The research revealed that around half the CO2 released through human activity dissolves in the ocean, where it forms carbonic acid leading to a decrease in seawater pH. A pH less than seven is said to be acidic and solutions with a pH greater than seven are basic or alkaline.
Scientists found the changes in the pH levels, along with global warming, could lead to poor growth if not death of marine plankton, the journal Nature Climate Change reports.
John Beardall, professor from the School of Biological Sciences, Monash University, who led the study, said the impact that ocean acidification-induced changes have on plankton was a major concern, according to a Monash statement.
"This research suggests the impact of oceanic acidification upon marine plankton could be more serious than previously thought. Acidity levels will more than double by the end of the century as a result of the increase in CO2 levels in the ocean," added Beardall.

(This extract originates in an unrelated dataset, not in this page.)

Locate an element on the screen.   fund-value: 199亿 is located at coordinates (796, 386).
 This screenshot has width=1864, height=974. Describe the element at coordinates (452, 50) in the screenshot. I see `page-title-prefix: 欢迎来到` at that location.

Using math modelling and their understanding of cellular physiology, the team has found that many marine plankton will experience a substantially more acidic environment than currently suggested.
Beardall, who worked with Swansea University, the Marine Biological Association, Plymouth, University of Dundee and University of Technology, Sydney, plans to develop the research further to understand the effects of ocean acidification and other aspects of climate change on key phytoplankton species.